» **Task details**
Return, word for word, only the lines of the data below that lie between the line with "Identify the click" and the line with "- Mobil (11)", those two lines included.

» **Given data**
┌──
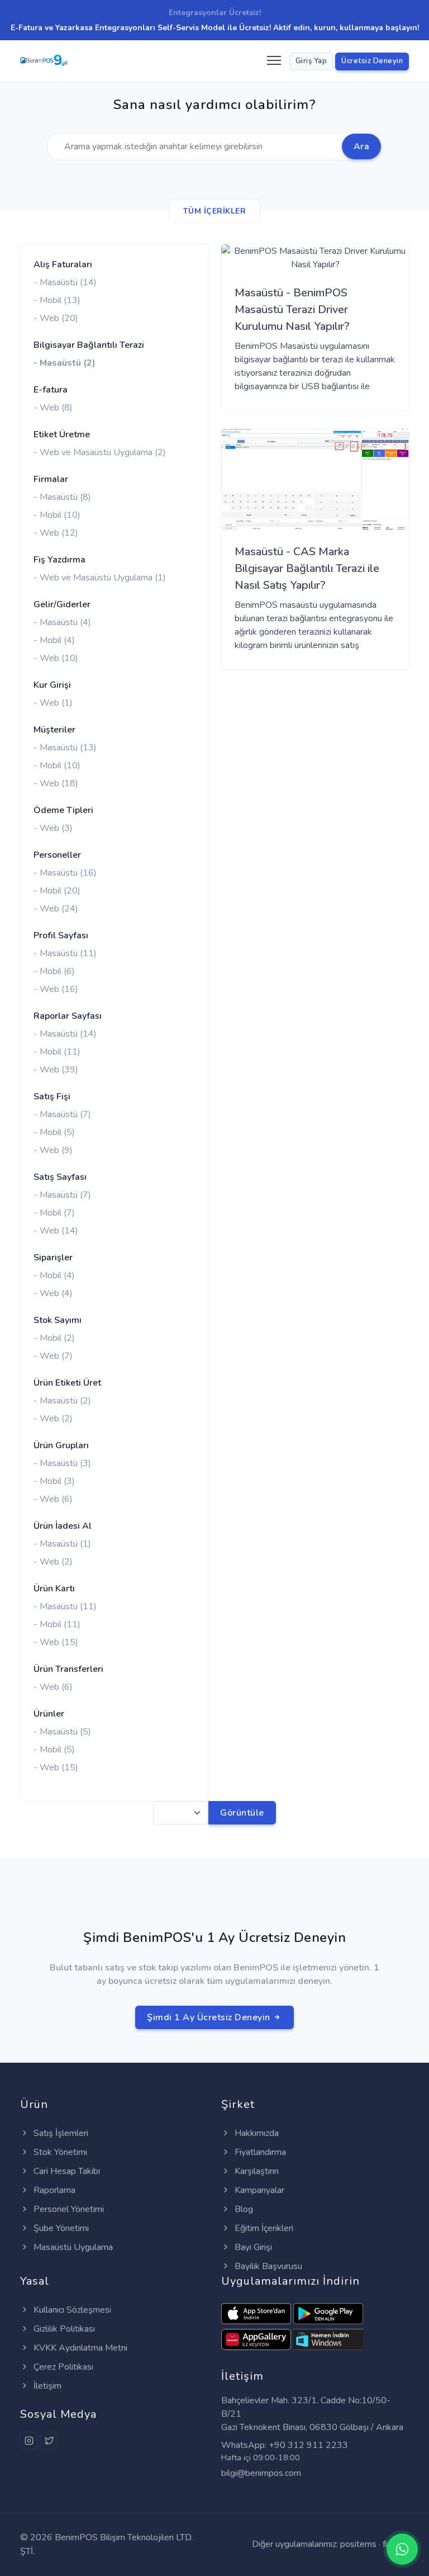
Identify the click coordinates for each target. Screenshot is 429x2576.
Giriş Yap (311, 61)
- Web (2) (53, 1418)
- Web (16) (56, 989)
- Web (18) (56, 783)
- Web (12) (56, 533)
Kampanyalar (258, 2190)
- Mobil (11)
└──
┌──
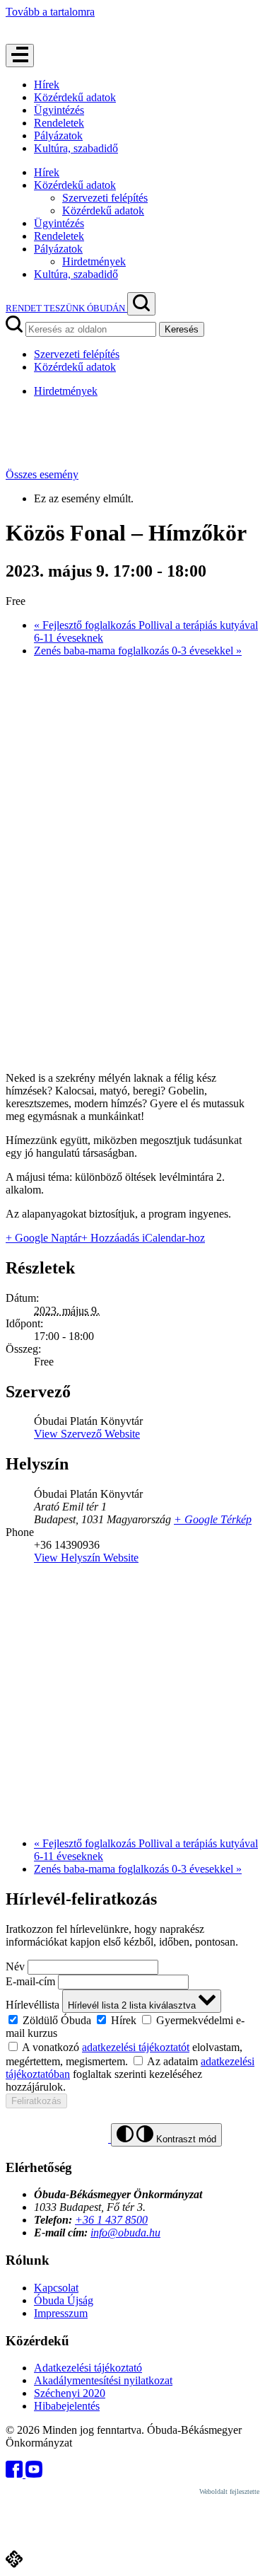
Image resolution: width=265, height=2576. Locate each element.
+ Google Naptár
└──
» **Final answer**
Identify the click coordinates for each target. Screenshot is 429x2576.
Giriş Yap (311, 61)
- Web (2) (53, 1418)
- Web (16) (56, 989)
- Web (18) (56, 783)
- Web (12) (56, 533)
Kampanyalar (258, 2190)
- Mobil (11)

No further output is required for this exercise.